Requirement: An exact copy of all the data below is needed.

Collected data entries:
==============================

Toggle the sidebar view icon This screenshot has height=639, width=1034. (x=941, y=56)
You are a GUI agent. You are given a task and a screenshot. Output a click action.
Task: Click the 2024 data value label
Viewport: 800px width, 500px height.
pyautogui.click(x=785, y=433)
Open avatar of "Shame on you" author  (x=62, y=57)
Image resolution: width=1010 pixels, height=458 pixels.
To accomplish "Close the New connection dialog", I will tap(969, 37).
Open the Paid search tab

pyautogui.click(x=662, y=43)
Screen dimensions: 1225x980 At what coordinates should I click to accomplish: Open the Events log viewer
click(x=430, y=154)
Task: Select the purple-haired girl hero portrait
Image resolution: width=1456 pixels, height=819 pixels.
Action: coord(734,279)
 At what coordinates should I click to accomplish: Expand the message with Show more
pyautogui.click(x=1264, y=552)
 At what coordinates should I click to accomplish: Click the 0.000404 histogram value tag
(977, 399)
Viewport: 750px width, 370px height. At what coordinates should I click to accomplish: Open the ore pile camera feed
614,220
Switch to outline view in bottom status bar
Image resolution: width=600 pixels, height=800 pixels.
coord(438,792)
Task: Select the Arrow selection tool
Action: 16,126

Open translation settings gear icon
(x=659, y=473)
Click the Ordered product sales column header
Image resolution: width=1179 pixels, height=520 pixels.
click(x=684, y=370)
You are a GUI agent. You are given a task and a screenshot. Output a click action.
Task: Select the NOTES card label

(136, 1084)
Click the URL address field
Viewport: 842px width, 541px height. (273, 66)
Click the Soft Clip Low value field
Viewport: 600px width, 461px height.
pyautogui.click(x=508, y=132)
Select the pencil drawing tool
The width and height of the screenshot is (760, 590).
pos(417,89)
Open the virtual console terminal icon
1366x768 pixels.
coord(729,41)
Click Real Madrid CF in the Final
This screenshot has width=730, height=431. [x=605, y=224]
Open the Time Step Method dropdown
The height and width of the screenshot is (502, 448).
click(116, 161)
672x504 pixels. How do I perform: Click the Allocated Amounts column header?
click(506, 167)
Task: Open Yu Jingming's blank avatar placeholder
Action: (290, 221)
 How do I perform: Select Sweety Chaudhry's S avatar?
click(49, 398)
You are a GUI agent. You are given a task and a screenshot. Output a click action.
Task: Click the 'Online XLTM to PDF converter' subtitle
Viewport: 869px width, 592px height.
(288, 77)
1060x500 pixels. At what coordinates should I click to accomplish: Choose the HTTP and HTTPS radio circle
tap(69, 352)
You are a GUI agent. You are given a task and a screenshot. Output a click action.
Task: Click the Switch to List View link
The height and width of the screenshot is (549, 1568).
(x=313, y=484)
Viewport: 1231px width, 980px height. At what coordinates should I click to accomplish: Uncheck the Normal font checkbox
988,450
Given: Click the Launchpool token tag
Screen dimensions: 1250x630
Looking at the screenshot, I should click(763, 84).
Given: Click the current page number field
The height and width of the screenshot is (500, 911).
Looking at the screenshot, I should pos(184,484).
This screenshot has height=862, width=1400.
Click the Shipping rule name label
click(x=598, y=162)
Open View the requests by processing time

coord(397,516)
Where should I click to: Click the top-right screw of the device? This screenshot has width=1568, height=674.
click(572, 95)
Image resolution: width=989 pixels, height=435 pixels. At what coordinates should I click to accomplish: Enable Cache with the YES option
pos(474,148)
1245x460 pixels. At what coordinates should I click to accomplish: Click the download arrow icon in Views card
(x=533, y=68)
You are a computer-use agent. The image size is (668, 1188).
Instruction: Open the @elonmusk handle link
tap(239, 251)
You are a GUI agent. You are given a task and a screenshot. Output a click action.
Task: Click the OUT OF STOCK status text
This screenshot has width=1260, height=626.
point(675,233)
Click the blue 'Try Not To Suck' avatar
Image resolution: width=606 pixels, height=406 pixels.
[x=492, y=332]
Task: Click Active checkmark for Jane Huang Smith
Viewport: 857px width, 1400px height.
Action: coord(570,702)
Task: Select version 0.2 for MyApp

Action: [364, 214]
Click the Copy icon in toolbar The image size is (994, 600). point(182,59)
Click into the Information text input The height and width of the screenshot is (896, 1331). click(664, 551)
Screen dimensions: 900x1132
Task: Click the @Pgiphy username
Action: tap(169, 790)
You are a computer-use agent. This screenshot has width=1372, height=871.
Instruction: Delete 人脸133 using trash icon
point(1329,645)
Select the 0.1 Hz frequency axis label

==============================

Solution for this exercise:
Toggle the sidebar view icon This screenshot has height=639, width=1034. (x=941, y=56)
You are a GUI agent. You are given a task and a screenshot. Output a click action.
Task: Click the 2024 data value label
Viewport: 800px width, 500px height.
pyautogui.click(x=785, y=433)
Open avatar of "Shame on you" author  (x=62, y=57)
Image resolution: width=1010 pixels, height=458 pixels.
To accomplish "Close the New connection dialog", I will tap(969, 37).
Open the Paid search tab

pyautogui.click(x=662, y=43)
Screen dimensions: 1225x980 At what coordinates should I click to accomplish: Open the Events log viewer
click(x=430, y=154)
Task: Select the purple-haired girl hero portrait
Image resolution: width=1456 pixels, height=819 pixels.
Action: coord(734,279)
 At what coordinates should I click to accomplish: Expand the message with Show more
pyautogui.click(x=1264, y=552)
 At what coordinates should I click to accomplish: Click the 0.000404 histogram value tag
(977, 399)
Viewport: 750px width, 370px height. At what coordinates should I click to accomplish: Open the ore pile camera feed
614,220
Switch to outline view in bottom status bar
Image resolution: width=600 pixels, height=800 pixels.
coord(438,792)
Task: Select the Arrow selection tool
Action: 16,126

Open translation settings gear icon
(x=659, y=473)
Click the Ordered product sales column header
Image resolution: width=1179 pixels, height=520 pixels.
click(x=684, y=370)
You are a GUI agent. You are given a task and a screenshot. Output a click action.
Task: Select the NOTES card label

(136, 1084)
Click the URL address field
Viewport: 842px width, 541px height. (273, 66)
Click the Soft Clip Low value field
Viewport: 600px width, 461px height.
pyautogui.click(x=508, y=132)
Select the pencil drawing tool
The width and height of the screenshot is (760, 590).
pos(417,89)
Open the virtual console terminal icon
1366x768 pixels.
coord(729,41)
Click Real Madrid CF in the Final
This screenshot has width=730, height=431. [x=605, y=224]
Open the Time Step Method dropdown
The height and width of the screenshot is (502, 448).
click(116, 161)
672x504 pixels. How do I perform: Click the Allocated Amounts column header?
click(506, 167)
Task: Open Yu Jingming's blank avatar placeholder
Action: (290, 221)
 How do I perform: Select Sweety Chaudhry's S avatar?
click(49, 398)
You are a GUI agent. You are given a task and a screenshot. Output a click action.
Task: Click the 'Online XLTM to PDF converter' subtitle
Viewport: 869px width, 592px height.
(288, 77)
1060x500 pixels. At what coordinates should I click to accomplish: Choose the HTTP and HTTPS radio circle
tap(69, 352)
You are a GUI agent. You are given a task and a screenshot. Output a click action.
Task: Click the Switch to List View link
The height and width of the screenshot is (549, 1568).
(x=313, y=484)
Viewport: 1231px width, 980px height. At what coordinates should I click to accomplish: Uncheck the Normal font checkbox
988,450
Given: Click the Launchpool token tag
Screen dimensions: 1250x630
Looking at the screenshot, I should click(763, 84).
Given: Click the current page number field
The height and width of the screenshot is (500, 911).
Looking at the screenshot, I should pos(184,484).
This screenshot has height=862, width=1400.
Click the Shipping rule name label
click(x=598, y=162)
Open View the requests by processing time

coord(397,516)
Where should I click to: Click the top-right screw of the device? This screenshot has width=1568, height=674.
click(572, 95)
Image resolution: width=989 pixels, height=435 pixels. At what coordinates should I click to accomplish: Enable Cache with the YES option
pos(474,148)
1245x460 pixels. At what coordinates should I click to accomplish: Click the download arrow icon in Views card
(x=533, y=68)
You are a computer-use agent. The image size is (668, 1188).
Instruction: Open the @elonmusk handle link
tap(239, 251)
You are a GUI agent. You are given a task and a screenshot. Output a click action.
Task: Click the OUT OF STOCK status text
This screenshot has width=1260, height=626.
point(675,233)
Click the blue 'Try Not To Suck' avatar
Image resolution: width=606 pixels, height=406 pixels.
[x=492, y=332]
Task: Click Active checkmark for Jane Huang Smith
Viewport: 857px width, 1400px height.
Action: coord(570,702)
Task: Select version 0.2 for MyApp

Action: [364, 214]
Click the Copy icon in toolbar The image size is (994, 600). point(182,59)
Click into the Information text input The height and width of the screenshot is (896, 1331). click(664, 551)
Screen dimensions: 900x1132
Task: Click the @Pgiphy username
Action: tap(169, 790)
You are a computer-use agent. This screenshot has width=1372, height=871.
Instruction: Delete 人脸133 using trash icon
point(1329,645)
Select the 0.1 Hz frequency axis label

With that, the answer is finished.